[[ Task data open ]]

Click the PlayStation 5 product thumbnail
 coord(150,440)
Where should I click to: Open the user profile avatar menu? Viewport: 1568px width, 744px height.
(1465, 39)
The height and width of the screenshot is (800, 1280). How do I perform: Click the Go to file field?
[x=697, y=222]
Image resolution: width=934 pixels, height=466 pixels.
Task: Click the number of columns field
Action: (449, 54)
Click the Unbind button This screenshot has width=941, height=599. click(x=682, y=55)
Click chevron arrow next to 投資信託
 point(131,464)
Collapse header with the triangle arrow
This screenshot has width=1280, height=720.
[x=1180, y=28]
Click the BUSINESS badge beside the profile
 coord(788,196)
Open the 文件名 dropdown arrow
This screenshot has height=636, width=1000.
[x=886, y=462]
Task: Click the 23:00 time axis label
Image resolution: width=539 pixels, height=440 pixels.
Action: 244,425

[[ Task data closed ]]

From the line holding "Image resolution: width=539" down to the final line above, copy each line exactly, and leave out everything before it.

Image resolution: width=539 pixels, height=440 pixels.
Action: 244,425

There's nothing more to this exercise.